---------- Available data ----------

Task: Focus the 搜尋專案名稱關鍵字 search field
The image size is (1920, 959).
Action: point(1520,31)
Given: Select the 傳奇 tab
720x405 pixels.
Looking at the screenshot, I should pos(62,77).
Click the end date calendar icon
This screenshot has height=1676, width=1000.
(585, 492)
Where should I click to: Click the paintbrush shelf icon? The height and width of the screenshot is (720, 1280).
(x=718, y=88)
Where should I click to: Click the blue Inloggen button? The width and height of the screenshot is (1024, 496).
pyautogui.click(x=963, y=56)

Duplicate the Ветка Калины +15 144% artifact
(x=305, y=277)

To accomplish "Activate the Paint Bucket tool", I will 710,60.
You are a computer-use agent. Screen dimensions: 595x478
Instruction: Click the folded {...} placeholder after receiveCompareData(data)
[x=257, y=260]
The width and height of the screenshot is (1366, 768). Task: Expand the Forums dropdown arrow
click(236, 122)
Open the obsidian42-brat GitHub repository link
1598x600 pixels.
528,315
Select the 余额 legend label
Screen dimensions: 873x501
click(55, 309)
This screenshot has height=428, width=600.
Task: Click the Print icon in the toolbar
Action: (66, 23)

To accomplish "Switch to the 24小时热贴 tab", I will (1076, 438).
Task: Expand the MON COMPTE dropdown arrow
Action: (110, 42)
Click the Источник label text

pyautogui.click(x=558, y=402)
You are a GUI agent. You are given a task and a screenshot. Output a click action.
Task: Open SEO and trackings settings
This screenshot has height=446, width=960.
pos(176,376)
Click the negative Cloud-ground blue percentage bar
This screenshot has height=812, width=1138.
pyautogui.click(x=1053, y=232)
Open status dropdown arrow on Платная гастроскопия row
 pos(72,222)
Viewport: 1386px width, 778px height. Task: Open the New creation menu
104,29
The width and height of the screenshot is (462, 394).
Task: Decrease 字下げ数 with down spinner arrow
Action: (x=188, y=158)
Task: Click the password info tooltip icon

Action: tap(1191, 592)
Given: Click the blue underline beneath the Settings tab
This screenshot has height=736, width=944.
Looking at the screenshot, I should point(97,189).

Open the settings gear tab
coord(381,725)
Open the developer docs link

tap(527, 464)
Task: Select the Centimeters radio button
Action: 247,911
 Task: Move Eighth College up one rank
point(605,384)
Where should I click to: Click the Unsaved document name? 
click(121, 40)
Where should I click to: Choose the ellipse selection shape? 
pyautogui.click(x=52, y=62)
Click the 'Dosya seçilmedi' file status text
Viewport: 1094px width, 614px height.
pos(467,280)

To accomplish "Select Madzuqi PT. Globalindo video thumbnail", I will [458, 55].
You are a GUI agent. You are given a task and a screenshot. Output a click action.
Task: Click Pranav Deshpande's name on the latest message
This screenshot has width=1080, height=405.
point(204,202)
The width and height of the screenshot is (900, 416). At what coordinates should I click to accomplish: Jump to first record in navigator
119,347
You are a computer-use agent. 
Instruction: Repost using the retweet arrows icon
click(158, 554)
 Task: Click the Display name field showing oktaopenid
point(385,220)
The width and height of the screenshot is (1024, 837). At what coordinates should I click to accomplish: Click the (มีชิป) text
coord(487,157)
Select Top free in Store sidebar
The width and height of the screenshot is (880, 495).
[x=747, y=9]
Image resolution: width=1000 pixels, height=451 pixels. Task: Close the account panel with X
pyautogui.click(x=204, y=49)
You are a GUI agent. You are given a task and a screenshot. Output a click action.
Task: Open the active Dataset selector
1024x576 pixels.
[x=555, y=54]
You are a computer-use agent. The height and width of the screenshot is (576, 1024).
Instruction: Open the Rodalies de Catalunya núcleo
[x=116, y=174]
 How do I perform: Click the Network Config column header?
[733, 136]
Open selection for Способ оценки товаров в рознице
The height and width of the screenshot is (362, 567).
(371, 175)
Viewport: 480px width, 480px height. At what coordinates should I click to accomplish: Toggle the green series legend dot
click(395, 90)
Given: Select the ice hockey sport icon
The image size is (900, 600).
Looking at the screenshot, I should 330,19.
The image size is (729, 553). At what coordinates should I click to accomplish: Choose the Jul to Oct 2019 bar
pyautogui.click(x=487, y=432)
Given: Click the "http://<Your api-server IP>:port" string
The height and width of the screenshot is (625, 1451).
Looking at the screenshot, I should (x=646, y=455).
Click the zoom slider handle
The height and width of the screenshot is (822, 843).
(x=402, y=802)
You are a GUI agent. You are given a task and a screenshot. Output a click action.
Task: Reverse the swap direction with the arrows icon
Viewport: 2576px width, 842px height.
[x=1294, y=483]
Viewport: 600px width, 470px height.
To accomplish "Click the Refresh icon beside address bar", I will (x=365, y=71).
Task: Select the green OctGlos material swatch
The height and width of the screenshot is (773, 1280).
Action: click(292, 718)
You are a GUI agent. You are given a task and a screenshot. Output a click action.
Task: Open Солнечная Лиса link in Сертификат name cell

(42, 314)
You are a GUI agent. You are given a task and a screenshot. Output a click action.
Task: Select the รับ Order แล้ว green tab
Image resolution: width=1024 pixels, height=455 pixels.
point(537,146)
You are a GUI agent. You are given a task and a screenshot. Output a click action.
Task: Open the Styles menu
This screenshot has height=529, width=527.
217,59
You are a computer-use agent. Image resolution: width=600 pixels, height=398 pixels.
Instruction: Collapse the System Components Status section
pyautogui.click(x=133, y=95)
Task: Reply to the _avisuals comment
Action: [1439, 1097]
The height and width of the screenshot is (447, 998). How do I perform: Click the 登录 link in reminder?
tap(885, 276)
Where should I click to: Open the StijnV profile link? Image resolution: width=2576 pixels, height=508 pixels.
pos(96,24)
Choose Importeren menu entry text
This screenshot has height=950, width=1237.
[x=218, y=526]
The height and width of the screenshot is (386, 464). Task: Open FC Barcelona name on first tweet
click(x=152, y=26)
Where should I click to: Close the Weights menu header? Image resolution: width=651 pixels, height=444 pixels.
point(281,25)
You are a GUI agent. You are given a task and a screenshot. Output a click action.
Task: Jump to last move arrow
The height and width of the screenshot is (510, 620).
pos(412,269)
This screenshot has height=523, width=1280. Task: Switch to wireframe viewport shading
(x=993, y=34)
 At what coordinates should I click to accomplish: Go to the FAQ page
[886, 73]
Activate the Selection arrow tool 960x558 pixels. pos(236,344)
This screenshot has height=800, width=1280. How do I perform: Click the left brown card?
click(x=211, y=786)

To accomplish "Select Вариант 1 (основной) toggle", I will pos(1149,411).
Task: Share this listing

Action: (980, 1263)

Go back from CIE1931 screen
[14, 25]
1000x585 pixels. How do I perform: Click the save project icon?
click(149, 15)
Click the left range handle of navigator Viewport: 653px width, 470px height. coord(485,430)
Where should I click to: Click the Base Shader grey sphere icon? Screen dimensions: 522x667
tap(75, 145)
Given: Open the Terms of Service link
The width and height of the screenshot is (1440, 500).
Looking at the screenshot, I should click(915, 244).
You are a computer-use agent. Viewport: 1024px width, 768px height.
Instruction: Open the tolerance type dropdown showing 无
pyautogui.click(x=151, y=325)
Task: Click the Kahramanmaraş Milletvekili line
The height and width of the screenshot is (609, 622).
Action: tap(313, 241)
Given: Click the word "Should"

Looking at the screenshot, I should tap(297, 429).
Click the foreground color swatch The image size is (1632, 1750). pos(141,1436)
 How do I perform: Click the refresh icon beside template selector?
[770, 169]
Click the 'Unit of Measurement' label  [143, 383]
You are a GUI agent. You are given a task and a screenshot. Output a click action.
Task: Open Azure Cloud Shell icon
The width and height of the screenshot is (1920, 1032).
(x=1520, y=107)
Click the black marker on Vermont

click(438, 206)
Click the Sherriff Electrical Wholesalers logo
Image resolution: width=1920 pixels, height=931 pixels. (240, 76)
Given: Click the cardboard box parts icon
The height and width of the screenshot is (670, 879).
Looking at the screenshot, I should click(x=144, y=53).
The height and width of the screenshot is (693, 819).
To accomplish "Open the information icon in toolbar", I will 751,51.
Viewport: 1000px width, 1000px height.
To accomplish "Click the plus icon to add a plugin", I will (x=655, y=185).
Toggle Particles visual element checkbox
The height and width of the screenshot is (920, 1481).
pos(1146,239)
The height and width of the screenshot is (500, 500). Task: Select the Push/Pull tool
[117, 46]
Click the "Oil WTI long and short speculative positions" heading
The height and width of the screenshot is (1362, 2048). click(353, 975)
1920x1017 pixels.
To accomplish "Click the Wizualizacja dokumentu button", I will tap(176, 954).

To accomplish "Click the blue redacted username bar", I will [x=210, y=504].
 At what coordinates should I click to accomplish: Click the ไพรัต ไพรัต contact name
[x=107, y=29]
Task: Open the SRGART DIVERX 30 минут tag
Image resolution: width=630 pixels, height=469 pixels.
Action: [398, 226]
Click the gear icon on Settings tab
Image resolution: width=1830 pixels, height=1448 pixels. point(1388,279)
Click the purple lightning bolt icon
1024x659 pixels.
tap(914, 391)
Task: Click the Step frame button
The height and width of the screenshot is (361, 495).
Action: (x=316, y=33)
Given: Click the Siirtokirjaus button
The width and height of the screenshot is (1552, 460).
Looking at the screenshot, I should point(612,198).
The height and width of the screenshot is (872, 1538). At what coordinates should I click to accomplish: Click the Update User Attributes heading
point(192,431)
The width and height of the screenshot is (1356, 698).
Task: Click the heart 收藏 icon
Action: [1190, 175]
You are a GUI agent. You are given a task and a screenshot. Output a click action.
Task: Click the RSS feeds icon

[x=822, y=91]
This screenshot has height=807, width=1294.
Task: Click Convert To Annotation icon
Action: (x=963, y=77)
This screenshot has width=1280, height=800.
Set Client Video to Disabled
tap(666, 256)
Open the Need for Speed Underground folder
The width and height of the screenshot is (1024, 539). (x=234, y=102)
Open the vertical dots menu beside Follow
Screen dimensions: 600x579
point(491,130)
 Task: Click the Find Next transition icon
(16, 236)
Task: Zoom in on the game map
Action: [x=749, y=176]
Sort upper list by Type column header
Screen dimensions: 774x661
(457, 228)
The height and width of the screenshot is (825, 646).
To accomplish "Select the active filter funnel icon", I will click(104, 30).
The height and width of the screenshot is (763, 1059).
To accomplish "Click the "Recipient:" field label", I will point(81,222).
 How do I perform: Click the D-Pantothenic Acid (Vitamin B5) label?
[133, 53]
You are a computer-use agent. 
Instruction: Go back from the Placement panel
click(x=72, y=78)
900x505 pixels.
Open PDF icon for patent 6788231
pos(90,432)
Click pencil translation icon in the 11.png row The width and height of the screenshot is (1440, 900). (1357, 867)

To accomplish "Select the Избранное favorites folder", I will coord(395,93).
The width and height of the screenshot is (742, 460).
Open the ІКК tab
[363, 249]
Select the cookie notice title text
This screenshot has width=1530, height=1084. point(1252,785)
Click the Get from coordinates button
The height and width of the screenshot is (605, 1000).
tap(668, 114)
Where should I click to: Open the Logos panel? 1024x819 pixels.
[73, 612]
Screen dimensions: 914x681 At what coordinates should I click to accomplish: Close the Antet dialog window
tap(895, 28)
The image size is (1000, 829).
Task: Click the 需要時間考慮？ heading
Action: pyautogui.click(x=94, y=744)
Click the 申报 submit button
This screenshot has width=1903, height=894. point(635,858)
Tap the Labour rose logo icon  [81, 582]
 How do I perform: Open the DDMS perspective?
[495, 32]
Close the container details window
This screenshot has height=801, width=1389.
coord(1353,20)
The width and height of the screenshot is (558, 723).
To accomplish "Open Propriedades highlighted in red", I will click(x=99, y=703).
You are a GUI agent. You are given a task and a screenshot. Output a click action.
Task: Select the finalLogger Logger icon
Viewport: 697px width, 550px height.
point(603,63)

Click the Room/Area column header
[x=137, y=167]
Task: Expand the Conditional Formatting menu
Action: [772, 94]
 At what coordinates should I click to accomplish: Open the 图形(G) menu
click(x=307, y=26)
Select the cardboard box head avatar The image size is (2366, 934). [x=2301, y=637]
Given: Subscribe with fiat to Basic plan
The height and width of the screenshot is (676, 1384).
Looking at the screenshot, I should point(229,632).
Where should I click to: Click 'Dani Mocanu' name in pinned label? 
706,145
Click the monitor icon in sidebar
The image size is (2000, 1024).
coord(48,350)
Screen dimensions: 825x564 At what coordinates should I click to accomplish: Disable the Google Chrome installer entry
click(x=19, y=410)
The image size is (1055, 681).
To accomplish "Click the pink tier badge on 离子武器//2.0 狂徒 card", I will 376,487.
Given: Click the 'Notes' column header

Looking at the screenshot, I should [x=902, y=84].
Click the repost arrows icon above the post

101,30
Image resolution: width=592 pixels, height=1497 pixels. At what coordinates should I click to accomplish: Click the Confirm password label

----------

#### [Task brief]
Check each line of the entries above, and show every one holding the word "swatch".

#### [Answer section]
Task: Select the green OctGlos material swatch
Click the foreground color swatch The image size is (1632, 1750). pos(141,1436)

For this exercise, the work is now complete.